● Your instructions:
Please answer these questions about the darning post:
1. What would have made the darning on the left less visible?
2. What does the writer do with holes larger than about an inch?
3. What book are the drawings the writer found taken from?

● Document segment:
--- START ---

Thursday, January 28, 2016

Month of Mending: Darning

We've come to the end of the Month of Mending and I thought I'd leave you with an advanced mending technique: darning. Many of you will have already heard about darning socks and may have even done so.

The darning on the left isn't a terrible mending job, but if I'd used the same color yarn, it would be less visible. On the mending below, which is the foot of the same sock, you have to kind of squint to see where the fabric is different.

But you can darn just about anything made of any kind of fabric and the method is more or less the same. I tend to use it for holes that are about an inch in diameter (2.5cm) or smaller. That's about the size of a US quarter. Any larger than that and I put a patch on it. When you can match the color of the thread to the ground fabric, it's great for places where you want your mending to be as inconspicuous as possible. I drew a little diagram here, but I've also found some very nice drawings from the DMC Encyclopedia of Needlework, which is free via Project Gutenberg and in the public domain.

--- END ---

● Dataset section:

--- START ---

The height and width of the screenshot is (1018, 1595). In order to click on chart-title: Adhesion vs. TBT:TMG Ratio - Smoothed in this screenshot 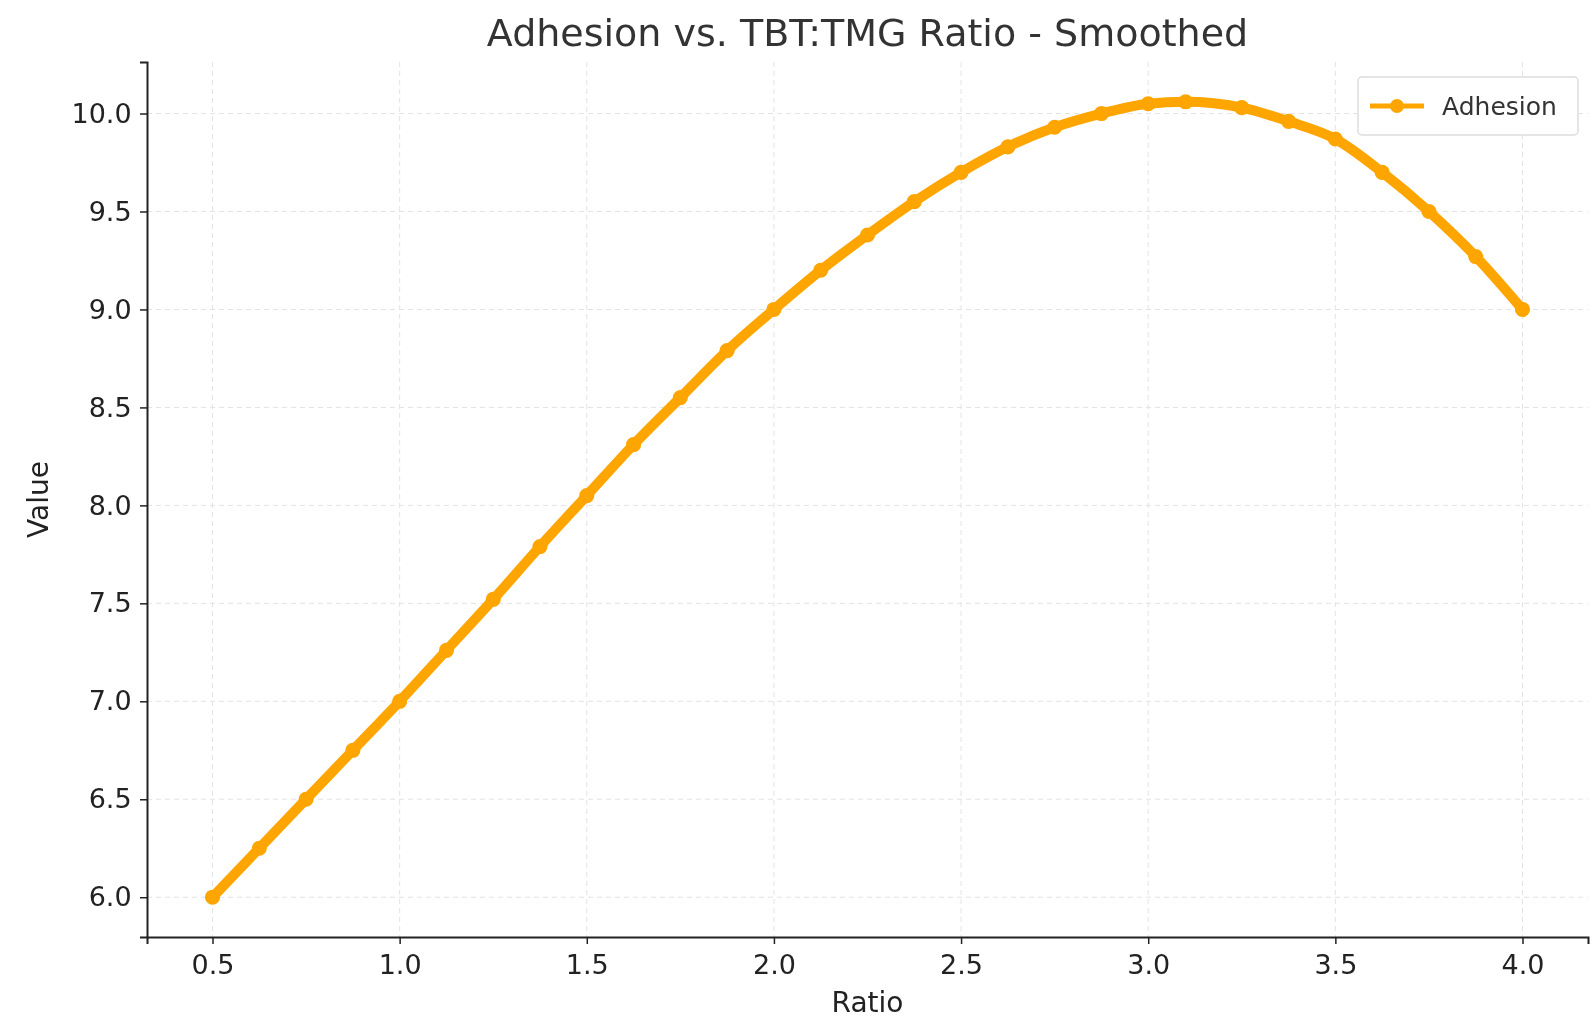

--- END ---

● Reply:
1. Using the same color yarn.
2. Puts a patch on them.
3. The DMC Encyclopedia of Needlework.